*Work to do*
Pick out each line of the material below that contains the word "Click", and copy those lines.

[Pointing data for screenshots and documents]
------------------------
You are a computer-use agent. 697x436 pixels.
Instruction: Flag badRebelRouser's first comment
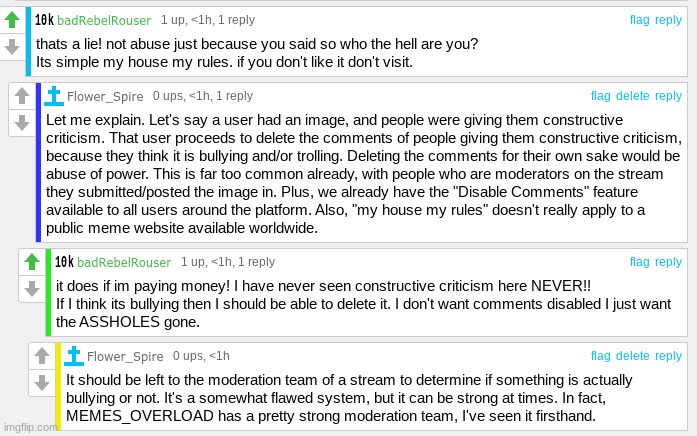pos(640,20)
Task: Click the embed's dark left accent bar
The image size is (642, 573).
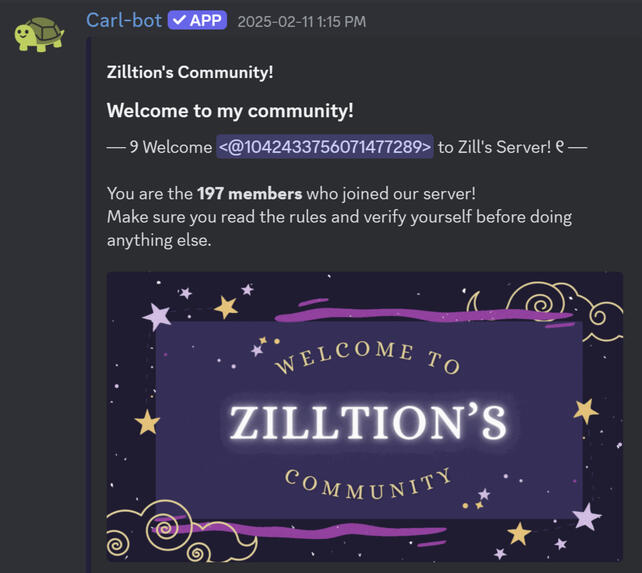Action: [88, 305]
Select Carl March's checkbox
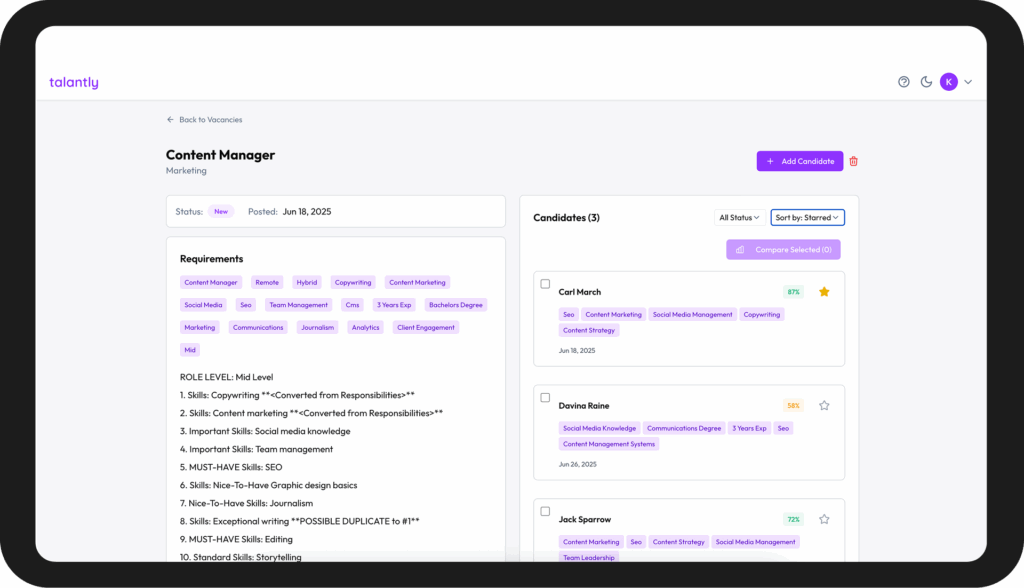The image size is (1024, 588). tap(545, 284)
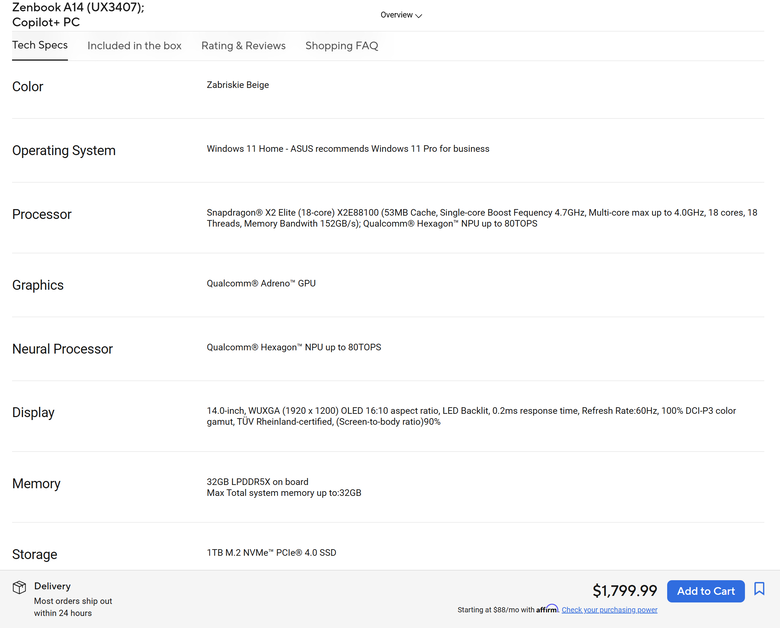780x628 pixels.
Task: Click the Delivery heading text
Action: (52, 586)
------------------------
*Solution for this exercise*
Task: Click the embed's dark left accent bar
Task: Click the Delivery heading text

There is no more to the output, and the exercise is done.